- Exercise aim: Return all of the data below word for word, leaving out the pictures.

- Information given:

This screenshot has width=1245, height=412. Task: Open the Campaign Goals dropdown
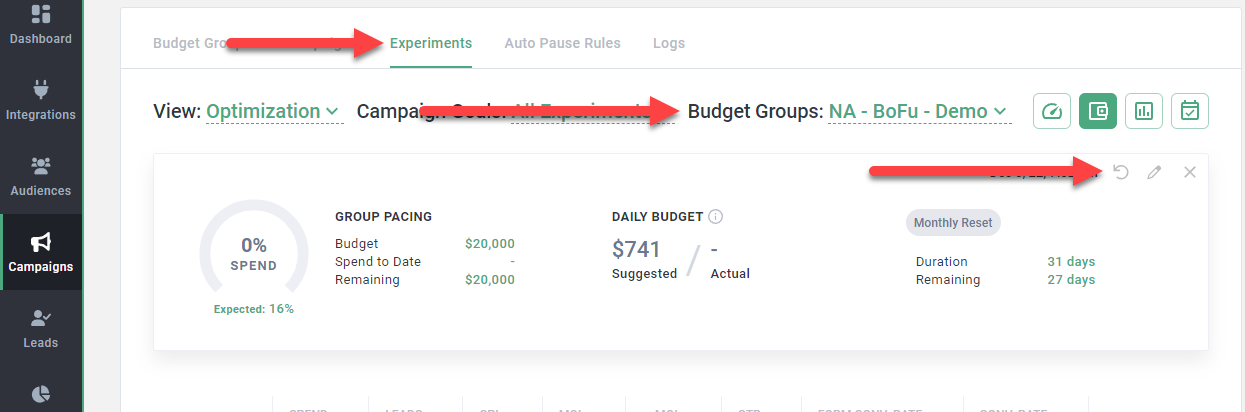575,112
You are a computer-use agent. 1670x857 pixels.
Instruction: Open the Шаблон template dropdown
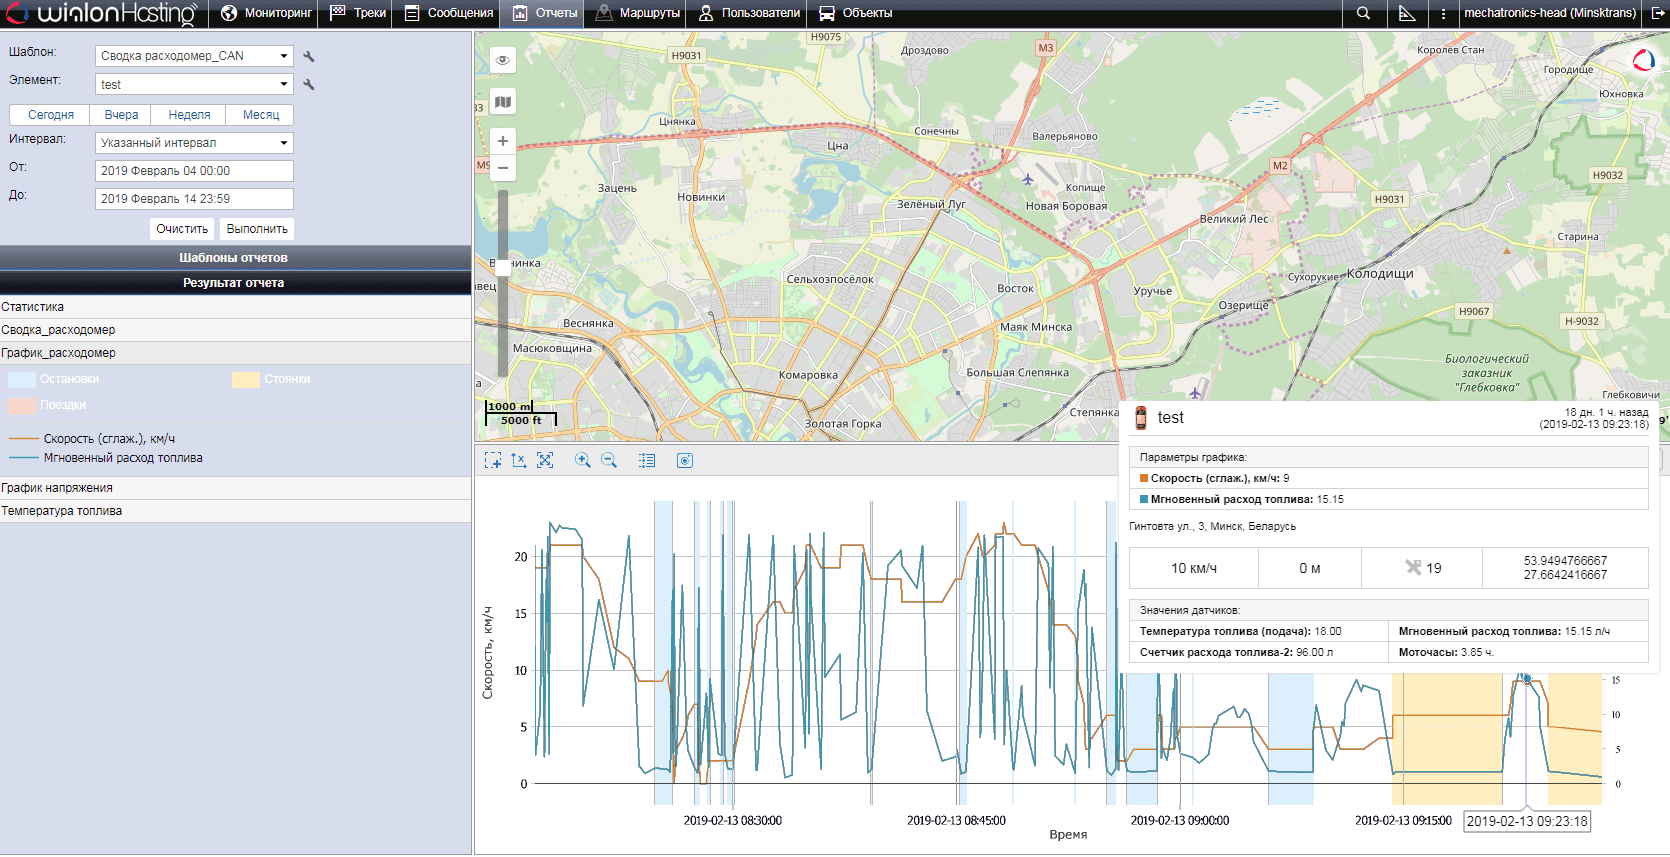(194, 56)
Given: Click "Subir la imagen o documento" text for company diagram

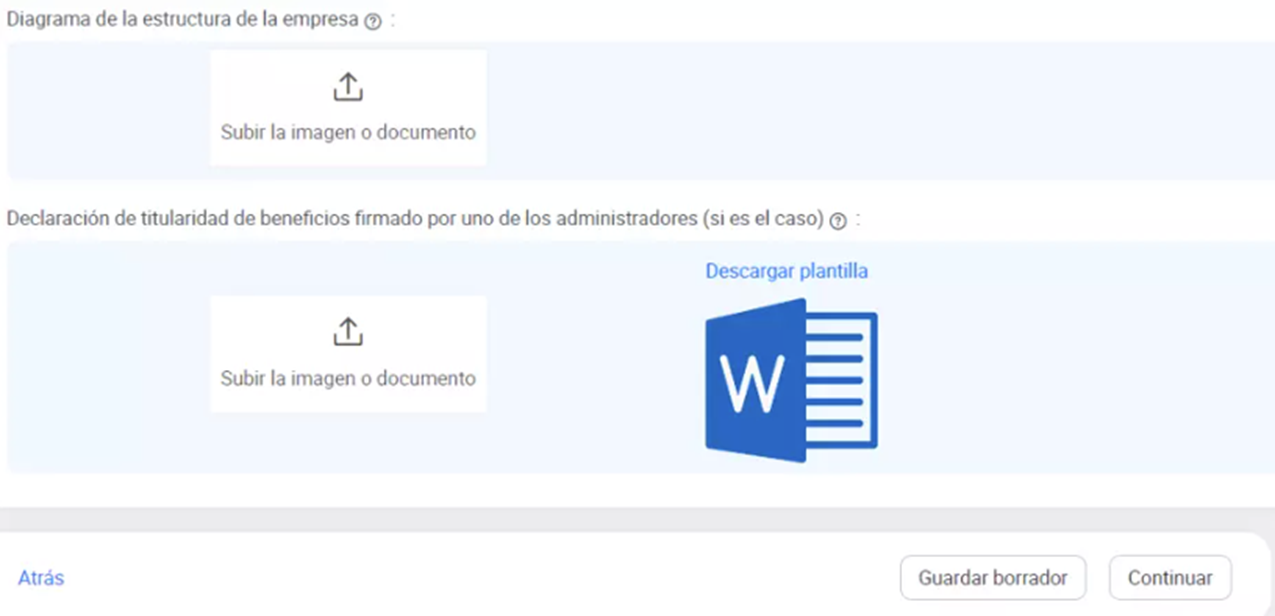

- Complete output:
This screenshot has width=1245, height=412. Task: Open the Campaign Goals dropdown
575,112
You are a computer-use agent. 1670x857 pixels.
Instruction: Open the Шаблон template dropdown
(194, 56)
Given: Click "Subir la imagen o documento" text for company diagram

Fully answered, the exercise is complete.